In this CHE Café conversation, Marusic shared highlights from her book including current cancer trends, and the latest scientific evidence linking cancer with exposure to chemicals found in consumer products and our food, water and air.
She was then joined by one of the heroes profiled in the book — Children’s Environmental Health Network Executive Director Nsedu Obot Witherspoon — as well as renowned biologist, author, activist, and cancer survivor, Dr. Sandra Steingraber. The group explored the power of storytelling as a tool for communicating complex scientific issues, and reaching people in ways that motivate action for change.
This CHE Café conversation was co-hosted by The New School at Commonweal and presented in partnership with Breast Cancer Prevention Partners. It was moderated by CHE Director Kristin Schafer.
“The war on cancer is winnable — if we revolutionize how we fight.” - Kristina Marusic
Kristina Marusic is an author and journalist who covers issues related to environmental health and justice for Environmental Health News. A New War on Cancer: The Unlikely Heroes Revolutionizing Prevention is her first book. She's received recognition or awards from the Society of Environmental Journalists, the Association of Health Care Journalists, the Society of Professional Journalists, the National Institute of Health Care Management, the Group Against Smog and Pollution, and the Carnegie Science Center for reporting on environmental health and justice. Marusic is also the co-founder of the Pittsburgh chapter of the National Association of LGBTQ Journalists (a.k.a. NLGJA), and previously worked as a freelance journalist covering LGBT equality, feminism, social and environmental justice, activism, and politics with bylines at CNN, Slate, Vice, Women's Health, the Washington Post, MTV News, The Advocate, Logo TV's NewNowNext, and Bustle, among others. She believes true, well-told stories have the power to change the world for good.
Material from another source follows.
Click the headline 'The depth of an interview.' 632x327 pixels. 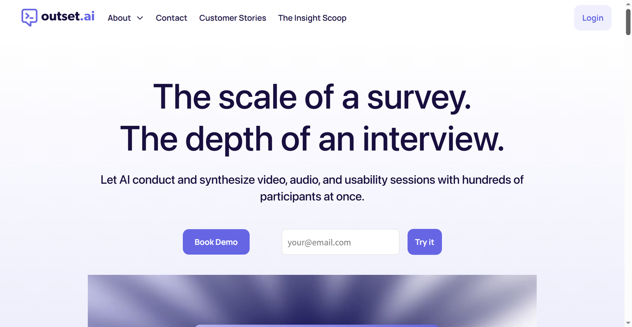point(312,137)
Sandra Steingraber, PhD, a Senior Scientist with the Science and Environmental Health Network, is the author of a trilogy of award-winning books on environmental health: Living Downstream: An Ecologist’s Personal Investigation of Cancer and the Environment (adapted as a documentary film in 2010); Having Faith: An Ecologist’s Journey to Motherhood; and Raising Elijah: Protecting Our Children in an Age of Environmental Crisis. Steingraber’s honors for her work as researcher and science writer include the Rachel Carson Leadership Award, the American Ethical Union’s Elliot-Black Award, and, in 2011, the Heinz Award. By donating the Heinz cash prize to the anti-fracking movement, she became, in 2012, co-founder of New Yorkers Against Fracking, a statewide coalition of hundreds of grassroots organizations that helped win a statewide ban on fracking in 2015. The 2018 documentary film Unfractured told the story of New York State’s fracking ban, featuring Steingraber as its subject. Steingraber was a Distinguished Scholar in Residence at Ithaca College in Ithaca, New York from 2003-2021.
Nsedu Obot Witherspoon, MPH is the Executive Director for the Children’s Environmental Health Network (CEHN) and a key spokesperson for children’s vulnerabilities and the need for their protection. She holds leadership roles in many spaces, including the External Science Board for the Environmental Influences on Child Health Outcomes at NIH, the Health/Science initiative of the Cancer Free Economy Network and the National Environmental Health Partnership Council. Witherspoon is also member of the Board for Pesticide Action Network North America and the Environmental Integrity Project, and serves on the Maryland Children’s Environmental Health Advisory Council. One of CEHN’s leadership awards, the Nsedu Obot Witherspoon (NOW) Youth Leadership Award, is named in her honor. She is also a recent recipient of the William R. Reilly Award in Environmental Leadership from the Center for Environmental Policy at American University and the Snowy Egret Award from the Eastern Queens Alliance. Witherspoon is a proud mom to four children.